**Problems to work on:**
- 1) In the essay about pop starlets, what character does Hilary Duff play in Provinces of Night?
- 2) Decide whether each statement agrees with the essay about pop starlets: (a) "You Oughta Know" made Alanis Morissette a pop icon fifteen years ago; (b) Miley Cyrus began starring in action movies; (c) a starlet's greatest-hits collection comes out the day she turns 21.

**Excerpted passage:**
☆ ☆ ☆ ☆
Not Gonna Fade

By Casey Newton of Crumbler

Fifteen years ago, “You Oughta Know” turned Alanis Morissette into a pop icon. She couldn’t get away from it fast enough. Why?

As a girl who aspires to be famous, your basic path to riches has been clear since the days of Frankie and Annette. Start out on a children’s television show, sing your way onto the pop charts, and transition gracefully to the movies. With any luck your face will peer out from the cover of every magazine, your greatest-hits collection will hit stores the day you turn 19, and your virginity will be claimed by a Jonas brother.

But now is not the time to rest: You must grow up along with your fans, or they’ll lose interest. Starlets today understand this on a primal level. Look at them hustle! With the final season of Hannah Montana set to air this summer, Miley Cyrus threw a party in the U.S.A. and began starring in indie romances. Hilary Duff crapped out a Barbie doll, is playing the lead in a loose adaptation of Bonnie and Clyde, and will star in the forthcoming Provinces of Night, in which “Duff plays Raven Halfacre, the teenager daughter of a promiscuous, alcoholic mother.” It’s called staying relevant and you’re welcome. Why else do you think that Olsen Twin showed up smoking pot on Weeds? They may look cute today, but I assure you right now iCarly and Justin Bieber are sitting around wondering when to play heroin addicts in a remake of Trainspotting. A year? Six months?
☆ ☆ ☆ ☆
**Dataset section:**
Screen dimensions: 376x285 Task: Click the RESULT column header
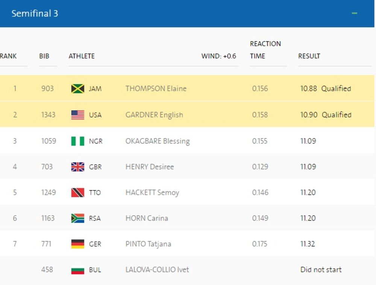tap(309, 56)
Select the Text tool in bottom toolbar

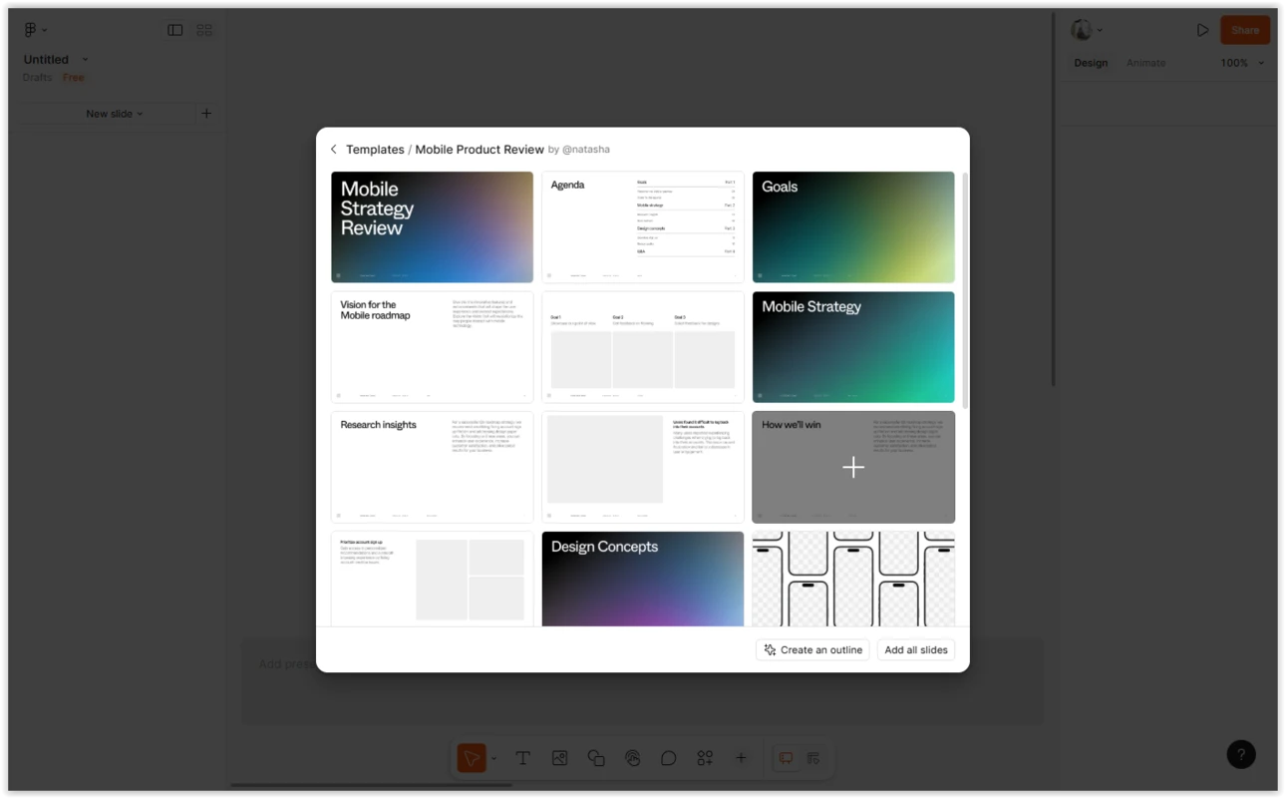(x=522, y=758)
☆ ☆ ☆ ☆
**Solutions by task:**
- 1) Raven Halfacre, the teenage daughter of a promiscuous, alcoholic mother.

- 2)
(a) Yes: "Fifteen years ago, “You Oughta Know” turned Alanis Morissette into a pop icon."
(b) No: "began starring in indie romances."
(c) No: "your greatest-hits collection will hit stores the day you turn 19"